La pandémie de covid-19 continue de se développer dans le monde, malgré l'existence d'une série de vaccins déjà autorisés par l'Organisation mondiale de la santé (OMS). Comme l'Europe, l'Amérique latine connaît une deuxième vague de contagions, avec l'apparition de nouveaux variants du virus. Le Brésil est en tête du classement mondial des nouveaux cas, avec une moyenne quotidienne de 75 000 malades.

Pour les spécialistes, la fin de l'isolement social alliée au retard dans la réalisation des campagnes de vaccination de masse sont les principaux aspects qui favorisent la mutation du nouveau coronavirus.

On discute beaucoup de l'efficacité des vaccins, qui peut varier de 50%, comme c'est le cas de la formule chinoise Sinovac, jusqu'à 95% que promet le vaccin de Pfizer/BionTech. Toutefois, ces paramètres ont été mesurés dans le cadre d'essais cliniques, menés avec différents échantillons, dans différents pays et à différentes périodes de l'année.

Pour faire une comparaison linéaire, il faudrait prouver que les drogues sont sur un pied d'égalité. L'OMS considère que l'élément central est qu'ils diminuent tous de 100 % les risques d'hospitalisation et de décès dus au covid-19.

L'efficacité des vaccins contre le covid-19 a été établie lors d'essais cliniques, menés dans différentes conditions / Art : Michele Gonçalves / Brasil de Fato

La coordinatrice scientifique de l'OMS, Soumya Swaaminathan, commente que la première étape des vaccins a rempli ce qui avait été promis : réduire les hospitalisations et prévenir les décès. Il y a encore environ 300 médicaments en développement dans le monde.

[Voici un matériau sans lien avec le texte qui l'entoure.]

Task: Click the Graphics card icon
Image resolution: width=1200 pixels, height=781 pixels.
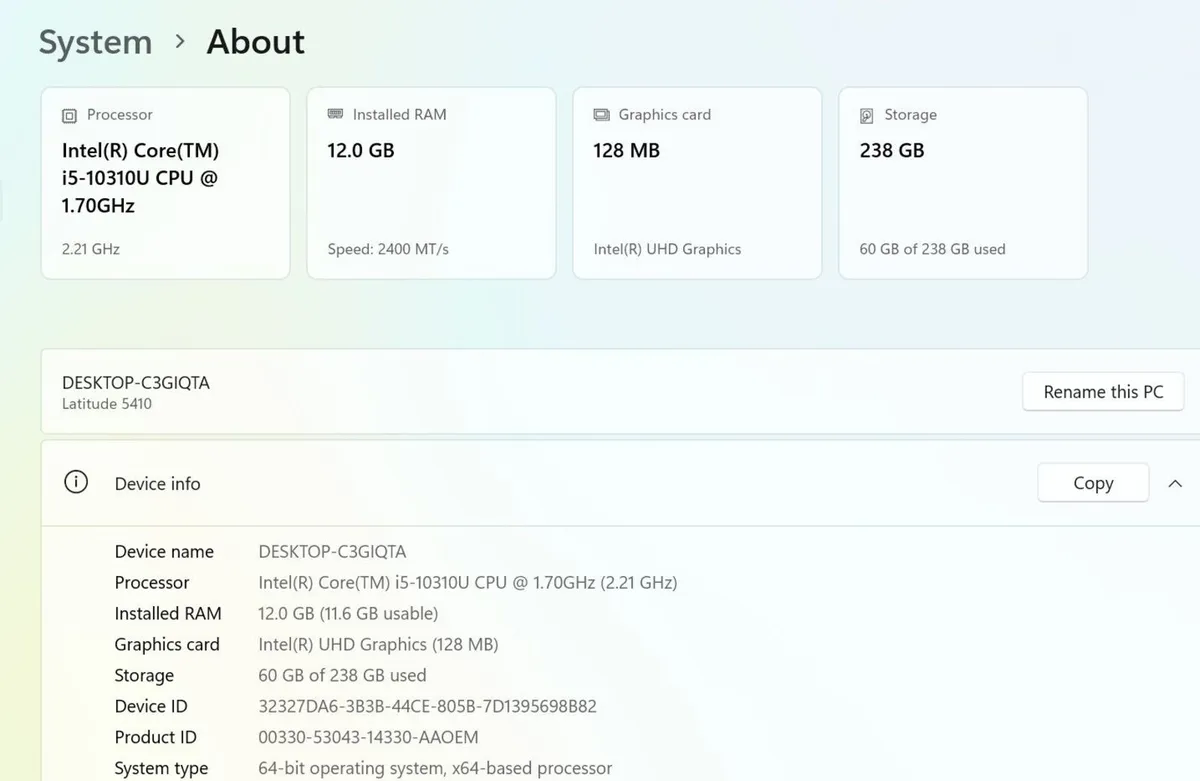Action: point(601,115)
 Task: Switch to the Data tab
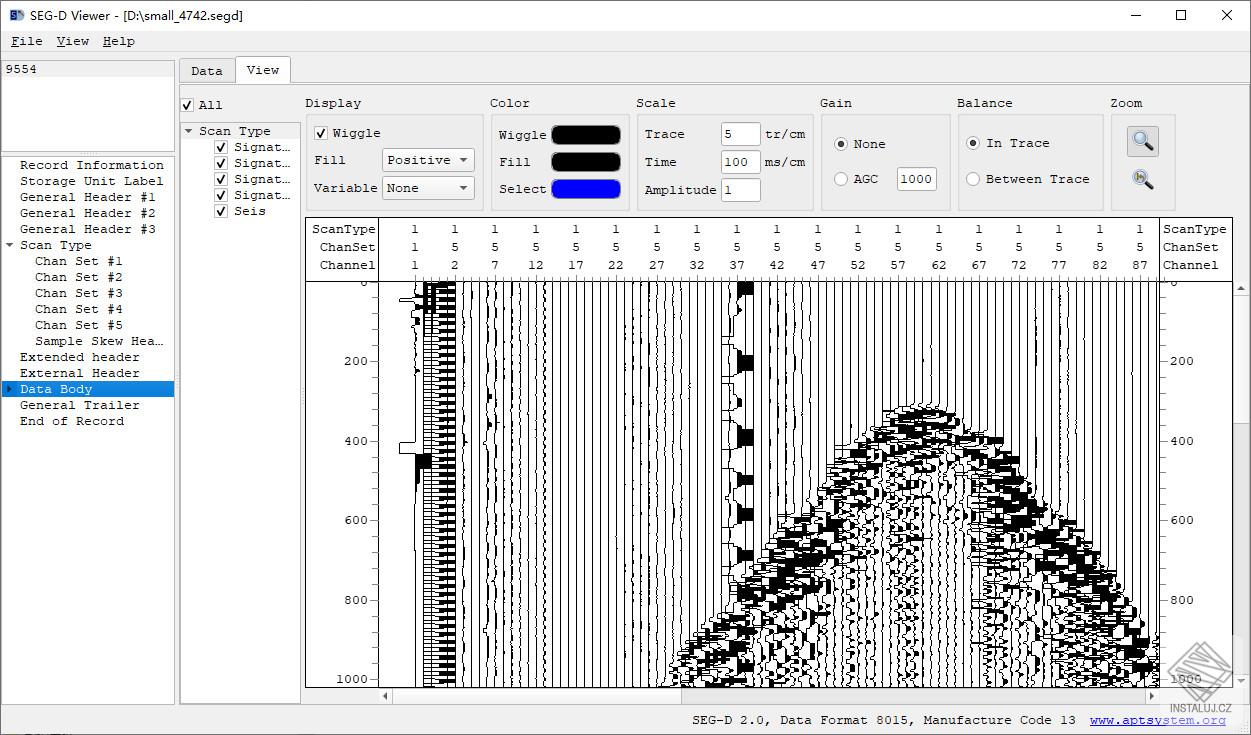pyautogui.click(x=206, y=70)
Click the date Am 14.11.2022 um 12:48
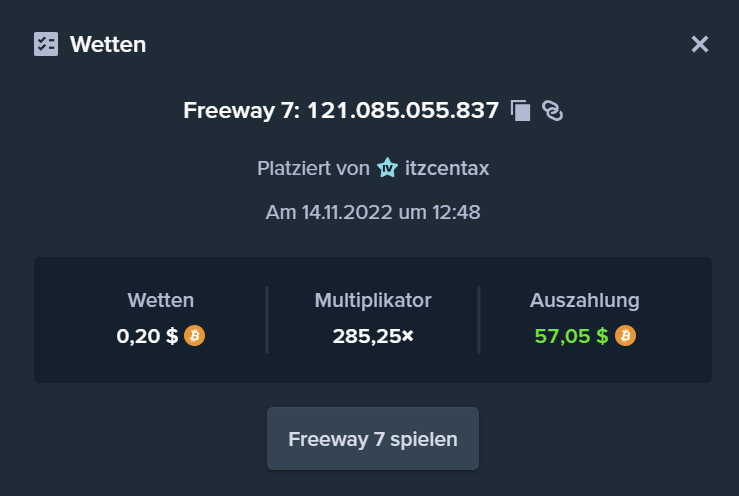 coord(373,212)
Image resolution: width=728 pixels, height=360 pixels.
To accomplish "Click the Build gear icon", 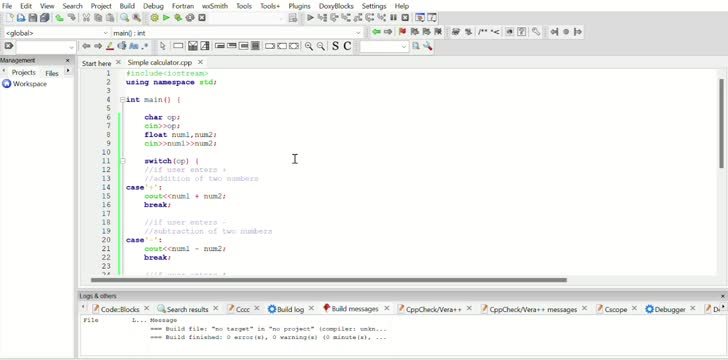I will (155, 18).
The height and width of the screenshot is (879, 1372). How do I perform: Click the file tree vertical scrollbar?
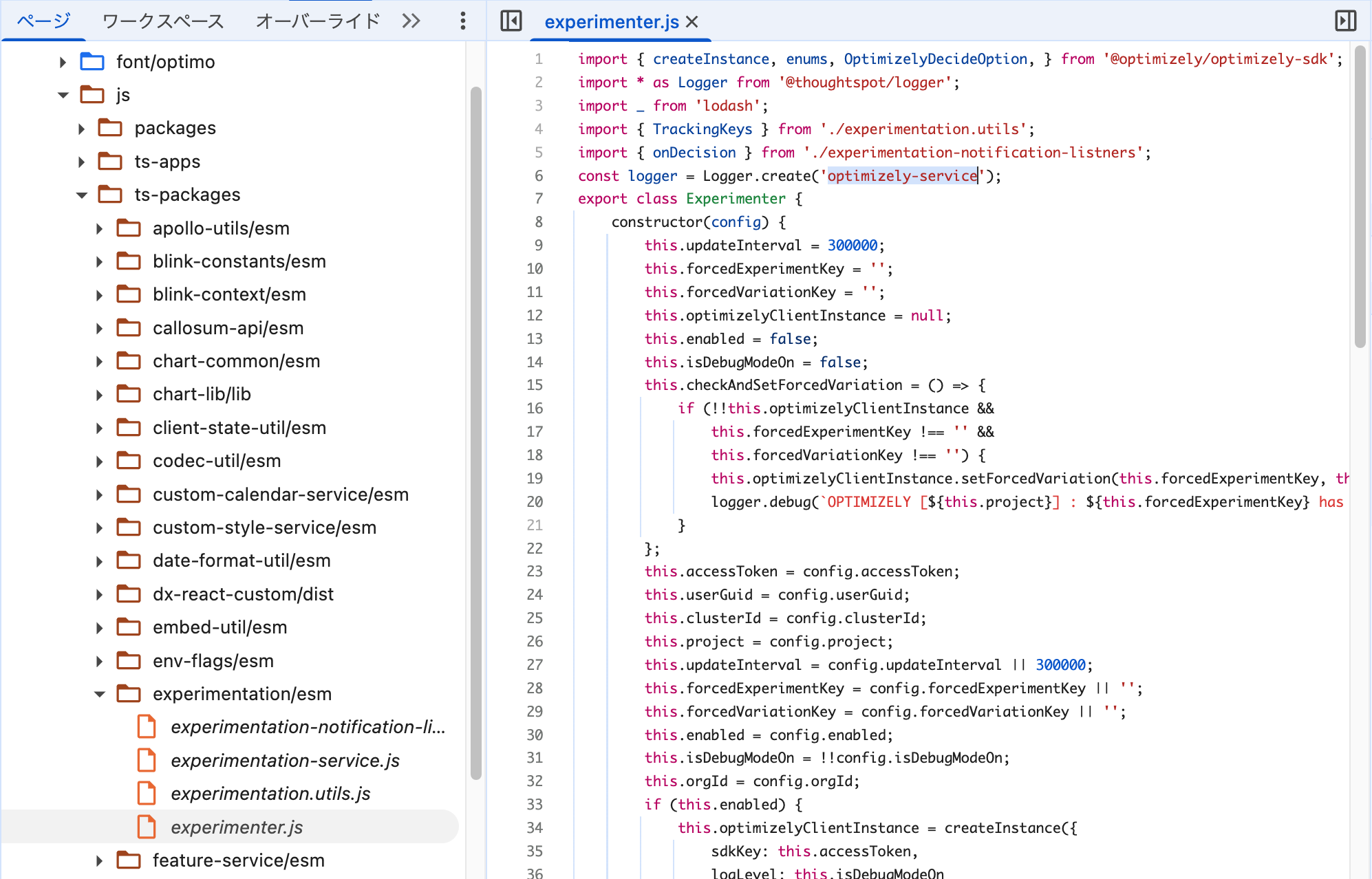[475, 432]
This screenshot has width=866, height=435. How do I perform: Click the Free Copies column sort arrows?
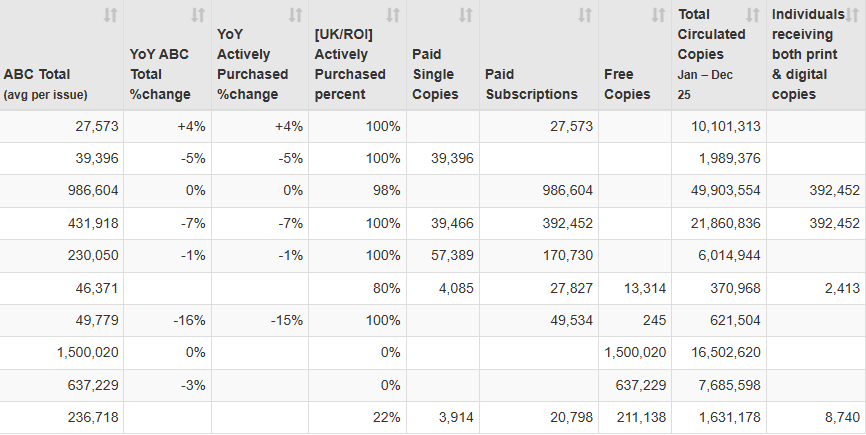point(658,16)
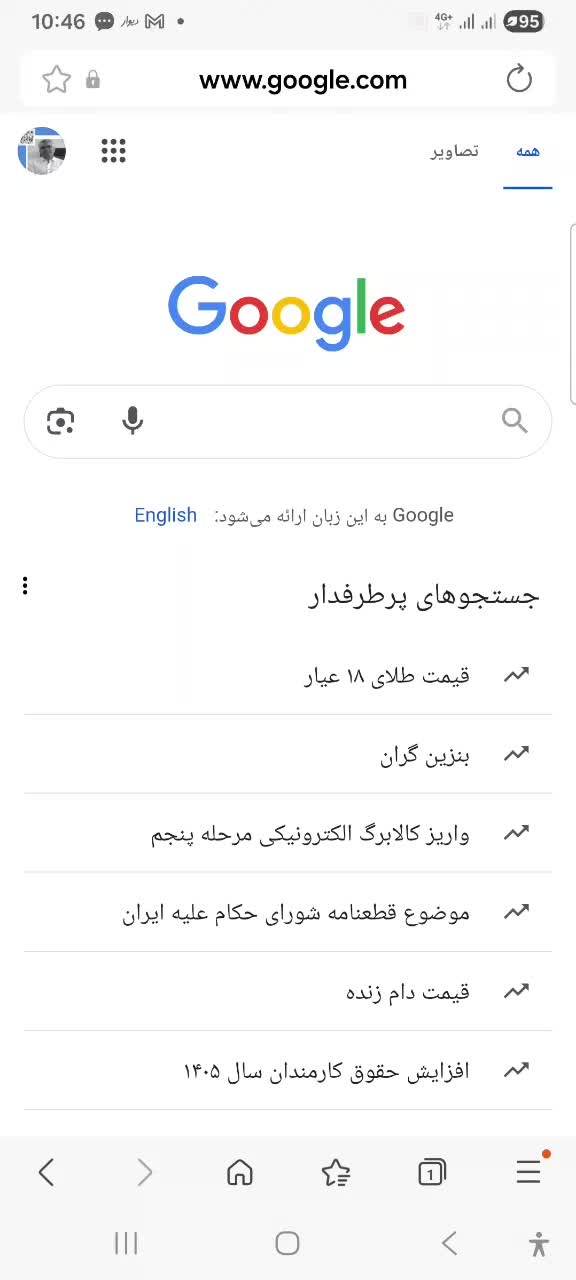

"Ce que nous cherchons maintenant, c'est à développer une nouvelle génération de vaccins qui ne reposent pas sur une double dose, qui peuvent être stockés à des températures plus élevées, qui peuvent être appliqués aux femmes enceintes, qui peuvent être pulvérisés ou même administrés par voie orale et offrir une immunisation à long terme", a précisé Swaaminathan.

En Amérique latine, Cuba est le seul pays à tester un médicament qui lui est propre, avec cinq formules à l'essai : Soberana 1, Soberana 1A, Mambisa, Soberana 2 et Abdala - les deux derniers en phase finale de test.

Le Brésil a annoncé le développement de Butanvac jeudi (25). L'objectif de l'Institut Butantan est de disposer de 40 millions de doses d'ici la fin de l'année.

"Le grand objectif de la vaccination, lorsqu'on parle de tout agent infectieux, est l'éradication de la maladie. Vous créez une immunité de groupe, c'est-à-dire que 70 à 80 % de la population est immunisée. Ainsi, vous diminuez la circulation du virus, évitant de nouvelles mutations et de nouveaux hôtes. De cette façon, vous réduisez le nombre de malades jusqu'à ce que la maladie soit complètement exterminée. C'est ce qui s'est passé avec la variole, pour donner un exemple, après avoir tué plus de 300 millions de personnes dans le monde", détaille la pharmacienne et l'une des créatrices de la page Covid Verificado, Anna Claudia Calvielli Castelo Branco.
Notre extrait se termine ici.